A Libertarian Case for Resurrecting the Manchin-Toomey Compromise

 NEW YORK TIMES9 Hours Ago

A Libertarian Case for Resurrecting the Manchin-Toomey Compromise

NAPLES, Fla.
LAST week, senators blocked a compromise measure that would have compelled unlicensed sellers at gun shows and online gun sellers to conduct background checks, despite polls that showed that 90 percent of the public supported the idea.
I'm a libertarian who played a role in reducing handgun restrictions in the nation's capital. In 2008, in a landmark case I helped initiate, Heller v. District of Columbia, the Supreme Court declared for the first time that the Second Amendment protected an individual's right to bear arms.
But the stonewalling of the background check proposal was a mistake, both politically and substantively. Following a series of tragic mass shootings, public opinion is overwhelmingly in favor of reasonable legislation restricting the ownership of guns by people who shouldn't have them. There was also plenty in the proposal that gun-rights proponents like me could embrace.
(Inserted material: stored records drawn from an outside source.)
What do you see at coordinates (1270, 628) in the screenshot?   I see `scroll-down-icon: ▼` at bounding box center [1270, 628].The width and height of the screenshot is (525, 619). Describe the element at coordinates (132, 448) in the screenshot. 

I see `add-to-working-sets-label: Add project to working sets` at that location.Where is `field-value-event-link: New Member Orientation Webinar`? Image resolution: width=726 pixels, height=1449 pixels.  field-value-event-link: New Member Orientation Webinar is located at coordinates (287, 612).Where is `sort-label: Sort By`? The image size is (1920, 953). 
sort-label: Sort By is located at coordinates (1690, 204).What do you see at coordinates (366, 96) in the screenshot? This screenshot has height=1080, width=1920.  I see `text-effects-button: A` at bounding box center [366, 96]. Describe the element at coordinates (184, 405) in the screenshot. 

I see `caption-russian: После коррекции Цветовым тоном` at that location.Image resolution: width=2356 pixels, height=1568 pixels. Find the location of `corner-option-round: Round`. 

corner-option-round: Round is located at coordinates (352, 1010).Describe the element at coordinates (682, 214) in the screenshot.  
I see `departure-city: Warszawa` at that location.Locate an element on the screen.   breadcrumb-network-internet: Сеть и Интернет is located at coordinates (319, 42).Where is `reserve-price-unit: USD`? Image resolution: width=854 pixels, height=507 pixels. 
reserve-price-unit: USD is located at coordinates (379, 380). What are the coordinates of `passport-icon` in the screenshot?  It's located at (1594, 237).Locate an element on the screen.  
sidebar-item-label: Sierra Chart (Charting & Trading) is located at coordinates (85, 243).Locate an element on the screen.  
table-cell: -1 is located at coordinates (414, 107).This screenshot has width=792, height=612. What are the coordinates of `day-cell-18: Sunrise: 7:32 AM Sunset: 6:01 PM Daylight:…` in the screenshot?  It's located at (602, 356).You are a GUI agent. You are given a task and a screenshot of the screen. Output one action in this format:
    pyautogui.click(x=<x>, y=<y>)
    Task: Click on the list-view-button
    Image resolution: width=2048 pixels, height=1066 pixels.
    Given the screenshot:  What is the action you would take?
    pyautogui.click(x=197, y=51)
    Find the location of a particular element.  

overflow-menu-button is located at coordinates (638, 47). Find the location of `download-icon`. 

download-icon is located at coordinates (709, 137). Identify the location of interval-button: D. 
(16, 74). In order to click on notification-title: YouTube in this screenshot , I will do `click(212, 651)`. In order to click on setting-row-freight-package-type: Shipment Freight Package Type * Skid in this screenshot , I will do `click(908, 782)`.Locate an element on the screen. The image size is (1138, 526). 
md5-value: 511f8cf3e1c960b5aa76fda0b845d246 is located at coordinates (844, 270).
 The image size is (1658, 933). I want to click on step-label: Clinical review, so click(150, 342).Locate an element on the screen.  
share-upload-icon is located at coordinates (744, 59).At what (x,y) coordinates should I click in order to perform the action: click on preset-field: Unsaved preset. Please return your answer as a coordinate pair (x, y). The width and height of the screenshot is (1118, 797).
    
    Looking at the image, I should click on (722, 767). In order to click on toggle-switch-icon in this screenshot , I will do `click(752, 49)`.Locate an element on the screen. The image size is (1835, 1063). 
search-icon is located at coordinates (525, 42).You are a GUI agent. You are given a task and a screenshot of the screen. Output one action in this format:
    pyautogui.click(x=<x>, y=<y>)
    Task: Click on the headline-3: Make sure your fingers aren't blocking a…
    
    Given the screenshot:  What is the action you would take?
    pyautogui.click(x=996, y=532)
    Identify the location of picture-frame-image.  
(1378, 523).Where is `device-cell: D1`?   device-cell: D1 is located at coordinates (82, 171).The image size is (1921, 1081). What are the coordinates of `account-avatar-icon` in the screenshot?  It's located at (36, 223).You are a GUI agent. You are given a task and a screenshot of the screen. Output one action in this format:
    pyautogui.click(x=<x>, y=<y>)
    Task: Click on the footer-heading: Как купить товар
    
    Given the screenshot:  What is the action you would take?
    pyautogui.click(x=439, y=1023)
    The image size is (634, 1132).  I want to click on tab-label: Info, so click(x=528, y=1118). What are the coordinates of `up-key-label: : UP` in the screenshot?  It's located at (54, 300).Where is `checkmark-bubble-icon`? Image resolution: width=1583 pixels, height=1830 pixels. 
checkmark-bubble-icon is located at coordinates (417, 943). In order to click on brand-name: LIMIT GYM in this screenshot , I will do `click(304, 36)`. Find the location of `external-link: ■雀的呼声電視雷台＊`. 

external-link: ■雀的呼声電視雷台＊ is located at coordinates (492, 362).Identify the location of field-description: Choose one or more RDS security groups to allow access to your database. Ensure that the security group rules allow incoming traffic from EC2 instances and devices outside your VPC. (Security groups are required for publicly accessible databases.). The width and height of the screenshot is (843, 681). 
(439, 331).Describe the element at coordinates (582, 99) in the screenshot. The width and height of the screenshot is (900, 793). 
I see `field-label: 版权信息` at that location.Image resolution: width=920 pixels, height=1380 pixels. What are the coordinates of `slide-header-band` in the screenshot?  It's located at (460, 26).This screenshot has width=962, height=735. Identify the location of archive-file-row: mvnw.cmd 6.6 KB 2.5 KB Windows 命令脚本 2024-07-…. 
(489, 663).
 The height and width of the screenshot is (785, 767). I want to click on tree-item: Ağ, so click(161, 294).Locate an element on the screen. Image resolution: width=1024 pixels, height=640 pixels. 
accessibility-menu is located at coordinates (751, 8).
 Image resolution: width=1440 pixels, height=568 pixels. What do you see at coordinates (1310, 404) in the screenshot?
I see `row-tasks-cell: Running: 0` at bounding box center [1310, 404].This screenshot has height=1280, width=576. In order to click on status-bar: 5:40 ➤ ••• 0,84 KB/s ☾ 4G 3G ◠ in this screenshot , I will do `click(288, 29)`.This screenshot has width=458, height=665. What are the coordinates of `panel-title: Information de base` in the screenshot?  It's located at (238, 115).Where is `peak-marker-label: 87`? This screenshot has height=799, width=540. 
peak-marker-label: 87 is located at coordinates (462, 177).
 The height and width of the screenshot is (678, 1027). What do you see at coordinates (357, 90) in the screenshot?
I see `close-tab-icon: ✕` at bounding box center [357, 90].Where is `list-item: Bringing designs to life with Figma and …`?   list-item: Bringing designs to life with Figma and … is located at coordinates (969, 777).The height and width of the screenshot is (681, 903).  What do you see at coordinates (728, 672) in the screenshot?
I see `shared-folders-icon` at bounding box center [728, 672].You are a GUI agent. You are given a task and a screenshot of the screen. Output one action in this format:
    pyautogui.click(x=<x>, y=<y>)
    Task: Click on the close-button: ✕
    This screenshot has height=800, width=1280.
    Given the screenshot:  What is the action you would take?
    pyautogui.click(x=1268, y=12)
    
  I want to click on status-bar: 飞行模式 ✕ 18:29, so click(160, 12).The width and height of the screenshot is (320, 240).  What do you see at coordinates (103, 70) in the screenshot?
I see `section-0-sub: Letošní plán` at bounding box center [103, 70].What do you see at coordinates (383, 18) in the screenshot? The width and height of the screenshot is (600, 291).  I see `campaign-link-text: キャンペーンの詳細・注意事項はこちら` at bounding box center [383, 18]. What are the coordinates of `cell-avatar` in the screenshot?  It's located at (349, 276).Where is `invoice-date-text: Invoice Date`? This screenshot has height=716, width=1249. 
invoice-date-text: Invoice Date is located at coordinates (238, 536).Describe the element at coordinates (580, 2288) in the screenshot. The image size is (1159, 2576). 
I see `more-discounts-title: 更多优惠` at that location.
The compromise — carefully negotiated by two moderate gun-rights supporters, Senators Joe Manchin III, Democrat of West Virginia, and Patrick J. Toomey, Republican of Pennsylvania — should be reintroduced in the Senate. I am convinced that, with some modifications, it could still be passed, because it would add reasonable protections for both gun owners and sellers.
Gun-rights advocates should use this interval to refine their priorities and support this measure, with a few modest changes. If they don't, they will be opening themselves to accusations from President Obama and others that they are merely obstructionists, zealots who will not agree to common-sense gun legislation.
The focus on background checks should not distract gun owners from the positive provisions in the Manchin-Toomey proposal.
It would allow Americans to buy handguns from out-of-state sellers, which is not allowed currently.
It would explicitly prohibit the creation of a national gun registry, and make it a felony, punishable by up to 15 years in prison, to misuse records from the national database used for background checks.
It would affirm that unloaded guns with a lock mechanism in place can be transported across state lines.
It would immunize private gun sellers from lawsuits if a gun they have sold is used unlawfully, unless the seller knows or should have known that the buyer provided false information or was otherwise ineligible to buy a gun. Extending background checks to unlicensed sellers shouldn't be cause for alarm. Background checks are already required for purchases from federally licensed dealers, whether at stores or gun shows, over the Internet or by mail. Moreover, gun buyers would be exempt from background checks if they had a carry permit issued within the last five years.
To my mind, the Manchin-Toomey proposal needs additional improvements to satisfy the demands of certain gun rights advocates. These changes might have helped save the proposal, which was supported by 54 senators — six votes short of the supermajority needed to overcome a filibuster.
The proposal should also exempt certain rural residents who live too far from a licensed gun dealer for a background check to be practicable.
Currently, dealers can charge up to $125 for background checks. If these fees are supposed to promote public safety, the taxpayers — and not just law-abiding gun owners — should foot some of the bill. And more F.B.I. staff members to manage the database would also help expedite the process.
In the current proposal, background checks at gun shows would be given priority over checks at gun stores. The government needs to hire enough staff members to promptly conduct checks at both places.
Current law denies gun permits to anyone who uses, or is addicted to, a controlled substance. The punishment for omitting this information on a background-check form is up to 10 years in federal prison — a penalty that is too harsh for someone who has merely smoked marijuana.
In the days since the defeat of the Manchin-Toomey proposal, advocates of gun restrictions have gone on the offensive. Gun-rights supporters should not stand in the way of reasonable reform. The Manchin-Toomey proposal, with the changes I've suggested, would offer substantial benefits while imposing tolerable restrictions, none of which intrude on our core Second Amendment liberties. Gun-rights advocates should get behind it and push for its passage.
Robert A. Levy, chairman of the board of the Cato Institute, is the author, with William Mellor, of "The Dirty Dozen: How Twelve Supreme Court Cases Radically Expanded Government and Eroded Freedom."